:: PARTI DELL'ESERCIZIO ::
(A) Riscrivi in forma più breve il paragrafo dell'estratto sulla riforma sanitaria che comincia con «Il che mi porta». Conservane i fatti principali.
(B) Per favore, ricopia dall'estratto sulla riforma sanitaria il testo compreso tra «È noto che, nel» e «i suoi benefici.», estremi inclusi.
━━━ ESTRATTO FORNITO
È noto che, nel passato 2010, quando la riforma di Obama stava per essere approvata a stento al Congresso, Nancy Pelosi dichiarò: “Dobbiamo approvare la proposta di legge in modo che si possa scoprire cosa c’è dentro”. Questa linea venne testardamente falsificata dai repubblicani (e da qualche cronista che avrebbe dovuto saperne di più), come una ammissione che ci fosse qualcosa di subdolo nel modo in cui la legge veniva promulgata. Ciò che ella voleva dire, tuttavia, era che gli elettori non avrebbero pienamente apprezzato l’ACA finché non avessero sperimentato nella vita reale i suoi benefici.
Ci vollero anni per arrivare a quel punto, ma alla fine la Pelosi si dimostrò nel giusto, e l’assistenza sanitaria divenne un tema vincente per i democratici. Nelle elezioni di medio termine del 2018 e nelle successive elezioni negli Stati, gli elettori hanno punito i politici che sospettavano volessero mettere a repentaglio realizzazioni fondamentali come la protezione delle patologie preesistenti e, senza dubbio, la espansione di Medicaid.
Questa realtà politica ha probabilmente creato le condizioni per una iniziativa più avanzata. A questo punto, per quanto posso comprendere, tutti i contendenti alla nomination presidenziale democratica sono a favore di una significativa espansione del ruolo del Governo nella assistenza sanitaria, sebbene differiscano su quanto spingersi lontano e su quanto farlo velocemente.
Il che mi porta agli ultimi sviluppi dei dibattiti politici tra i democratici: la proposta di Elizabeth Warren per un approccio in due tempi alla riforma sanitaria. La sua idea è partire con iniziative – alcune delle quali che non richiedono alcuna legge, altre che richiedono una semplice maggioranza al Senato – che ampierebbe grandemente la copertura delle assicurazioni sanitarie. Queste azioni, se avessero successo, porterebbero benefici tangibili a milioni di persone.
Esse, tuttavia, non corrisponderebbero alla piena eliminazione delle assicurazioni private e ad un sistema di pagamenti pienamente centralizzato, come chiede Sanders. La Warren continua a dire che questa è la sua intenzione finale, ed ha reso noto un piano per finanziare tale sistema. Ma ogni proposta legislativa aspetterebbe tre anni, dando il tempo agli elettori di constatare i benefici dei cambiamenti iniziali.
━━━━━━
━━━ MATERIALE FORNITO
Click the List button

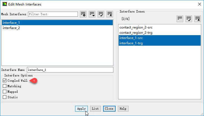95,109
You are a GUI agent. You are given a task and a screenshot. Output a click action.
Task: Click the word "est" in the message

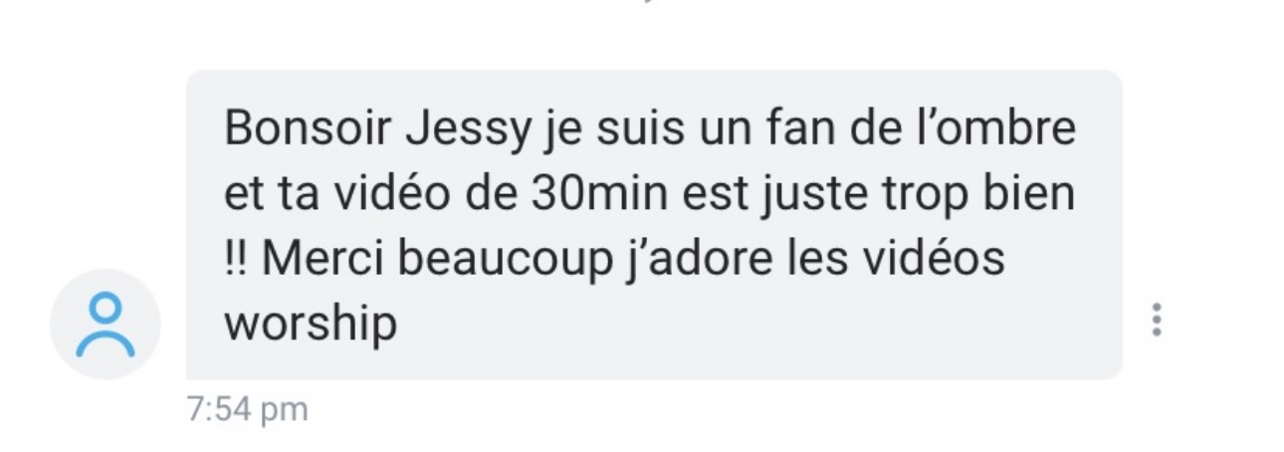click(714, 195)
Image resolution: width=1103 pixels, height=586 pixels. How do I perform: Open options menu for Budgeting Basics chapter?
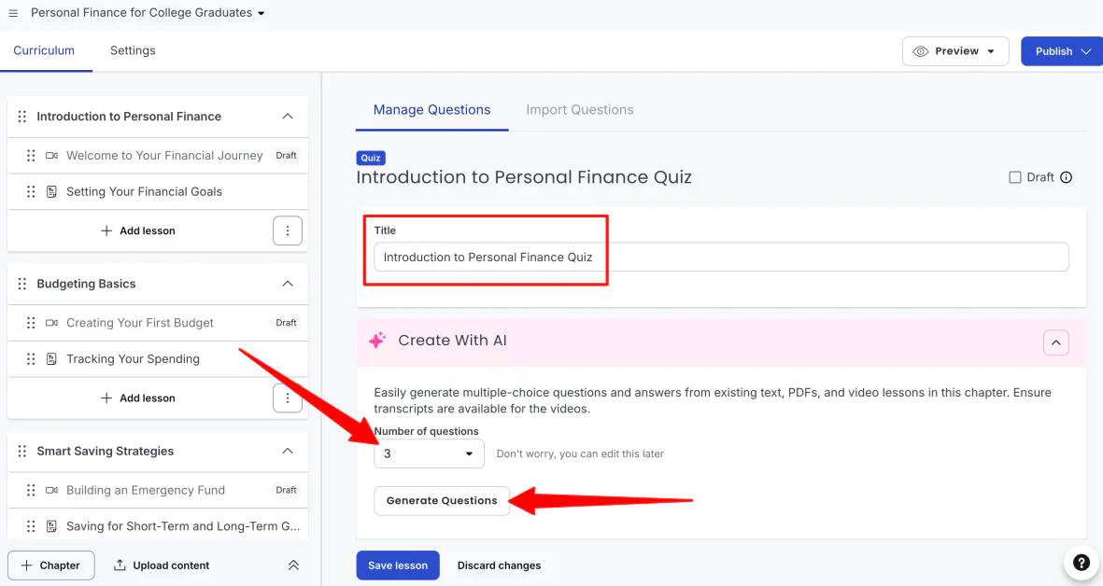pyautogui.click(x=288, y=398)

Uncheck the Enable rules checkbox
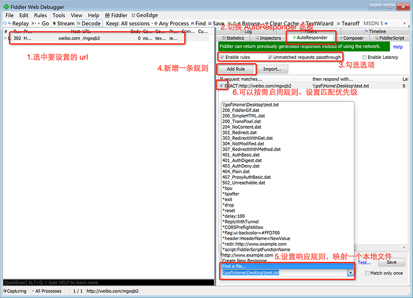[223, 57]
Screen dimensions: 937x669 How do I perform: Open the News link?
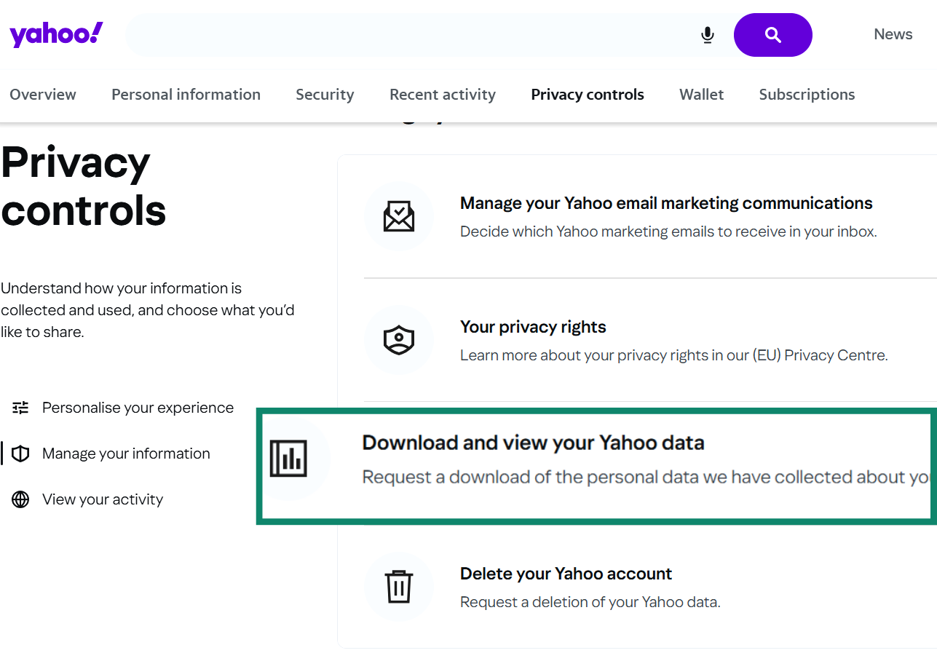pyautogui.click(x=893, y=34)
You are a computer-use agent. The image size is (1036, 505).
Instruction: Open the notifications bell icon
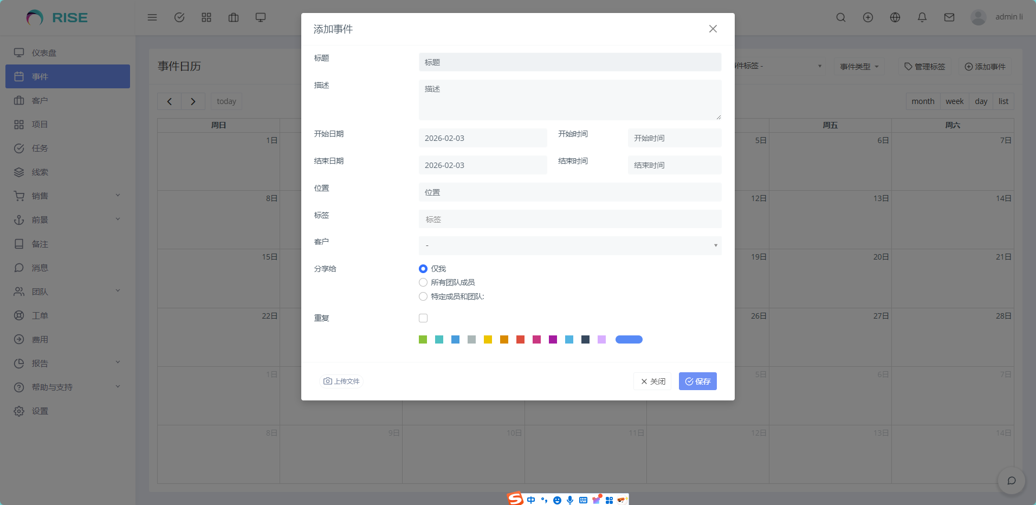click(x=922, y=17)
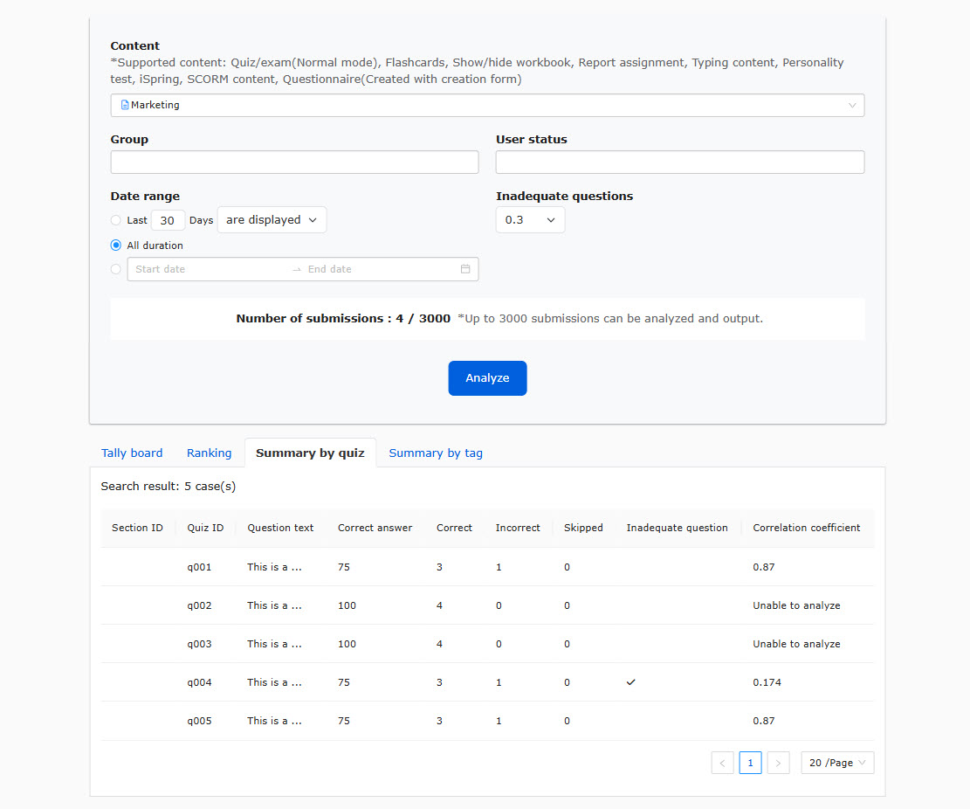The width and height of the screenshot is (970, 809).
Task: Click the Group input field
Action: point(294,162)
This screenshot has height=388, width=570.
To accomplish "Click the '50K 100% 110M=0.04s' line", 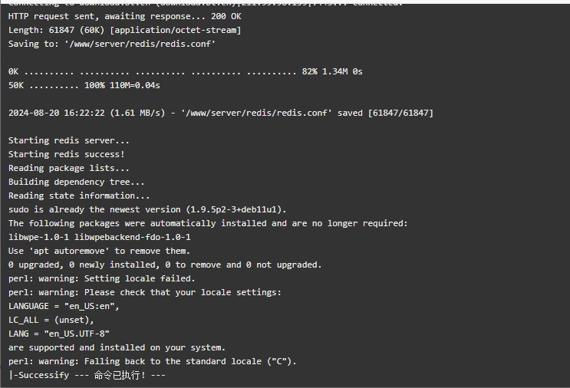I will point(84,85).
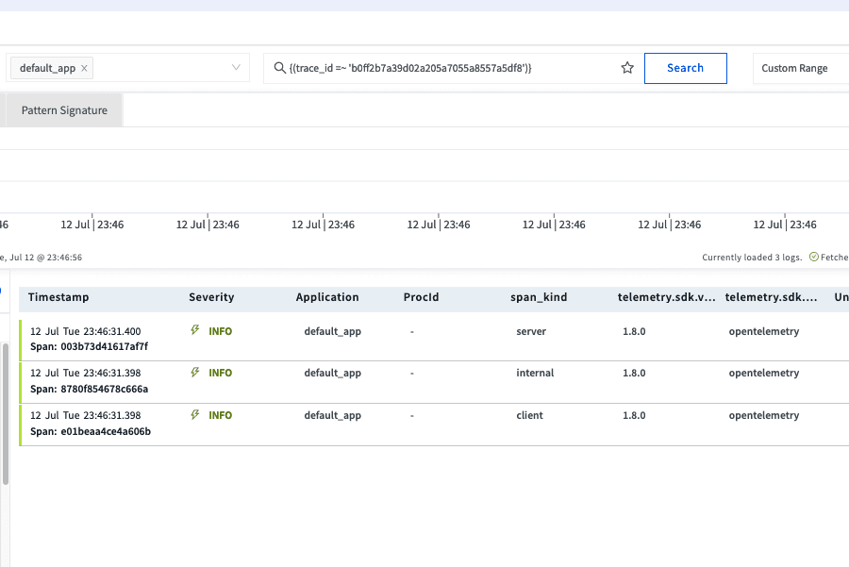Select the log row with Span e01beaa4ce4a606b
Screen dimensions: 849x567
(x=434, y=425)
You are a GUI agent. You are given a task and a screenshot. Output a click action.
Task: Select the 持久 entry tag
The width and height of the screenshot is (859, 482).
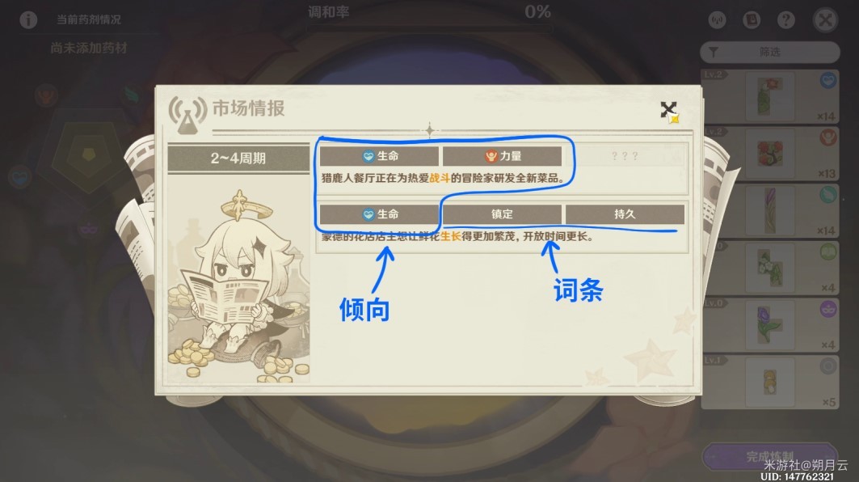click(x=625, y=214)
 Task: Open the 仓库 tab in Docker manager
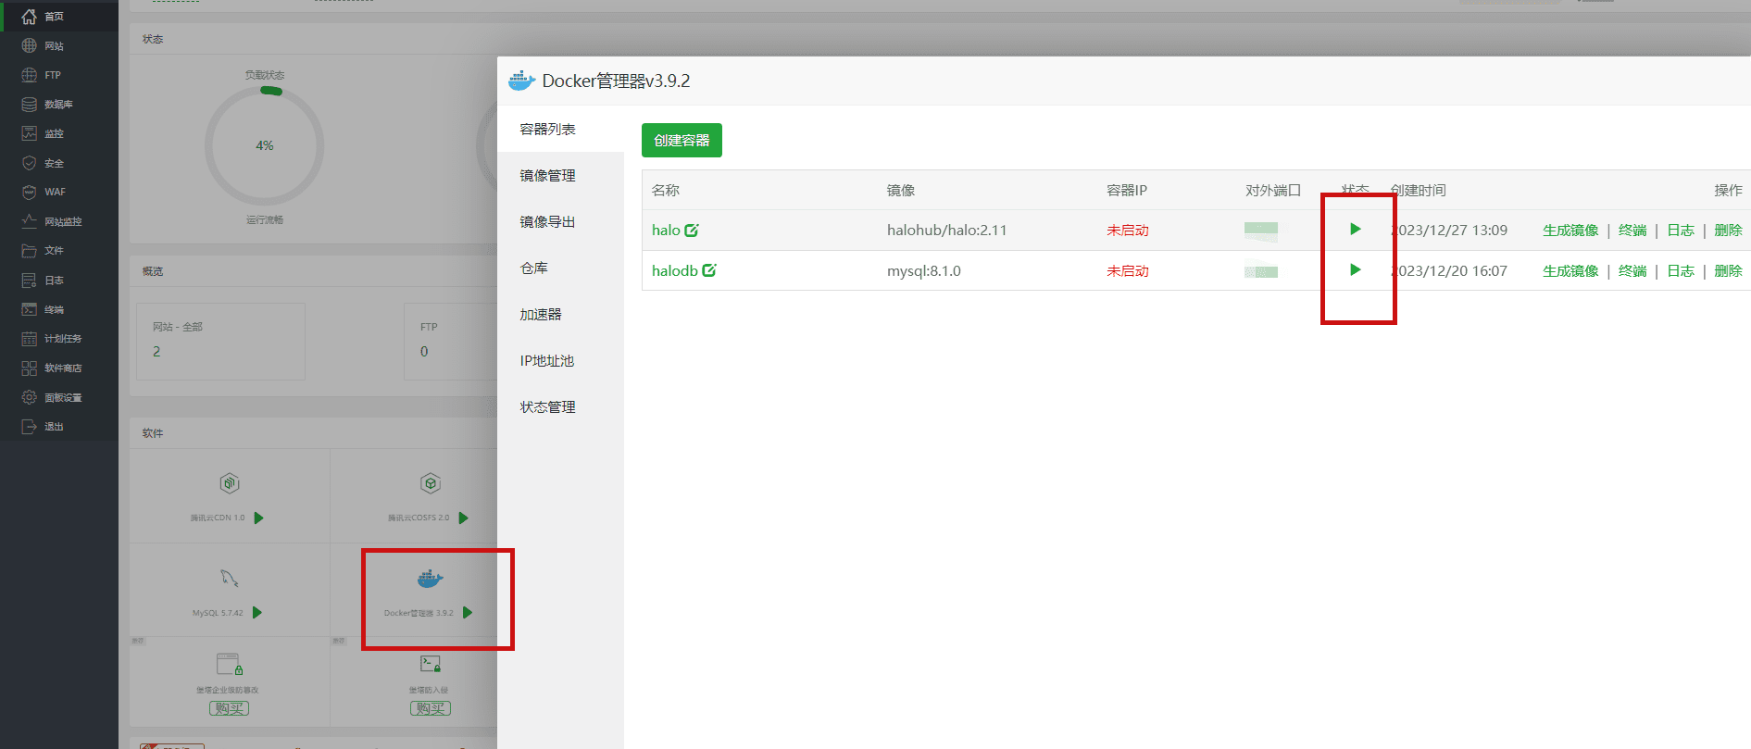click(533, 268)

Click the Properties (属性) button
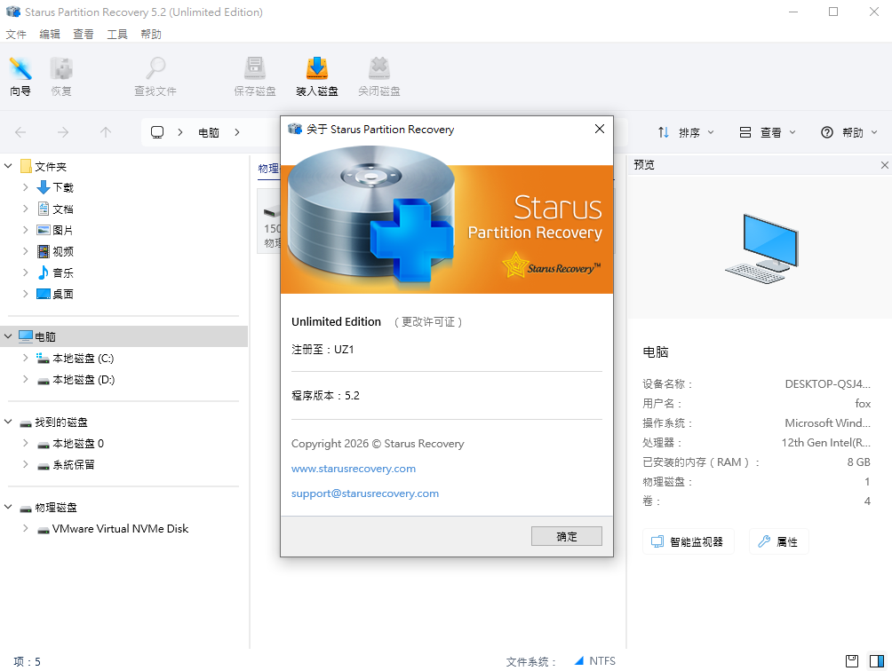point(778,541)

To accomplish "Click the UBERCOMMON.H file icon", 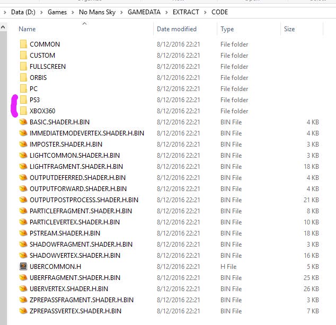I will coord(23,266).
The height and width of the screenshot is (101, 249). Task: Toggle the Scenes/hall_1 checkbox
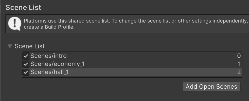[x=26, y=72]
━━━━━━
:: ELENCO DELLE RISPOSTE ::
(A) Uno degli ultimi sviluppi del dibattito tra i democratici è la proposta di Elizabeth Warren di una riforma sanitaria in due tempi. Prima verrebbero avviate iniziative che estenderebbero molto la copertura assicurativa sanitaria. Alcune non richiedono leggi, altre solo una maggioranza semplice al Senato. In caso di successo, porterebbero benefici concreti a milioni di persone.

(B)
È noto che, nel passato 2010, quando la riforma di Obama stava per essere approvata a stento al Congresso, Nancy Pelosi dichiarò: “Dobbiamo approvare la proposta di legge in modo che si possa scoprire cosa c’è dentro”. Questa linea venne testardamente falsificata dai repubblicani (e da qualche cronista che avrebbe dovuto saperne di più), come una ammissione che ci fosse qualcosa di subdolo nel modo in cui la legge veniva promulgata. Ciò che ella voleva dire, tuttavia, era che gli elettori non avrebbero pienamente apprezzato l’ACA finché non avessero sperimentato nella vita reale i suoi benefici.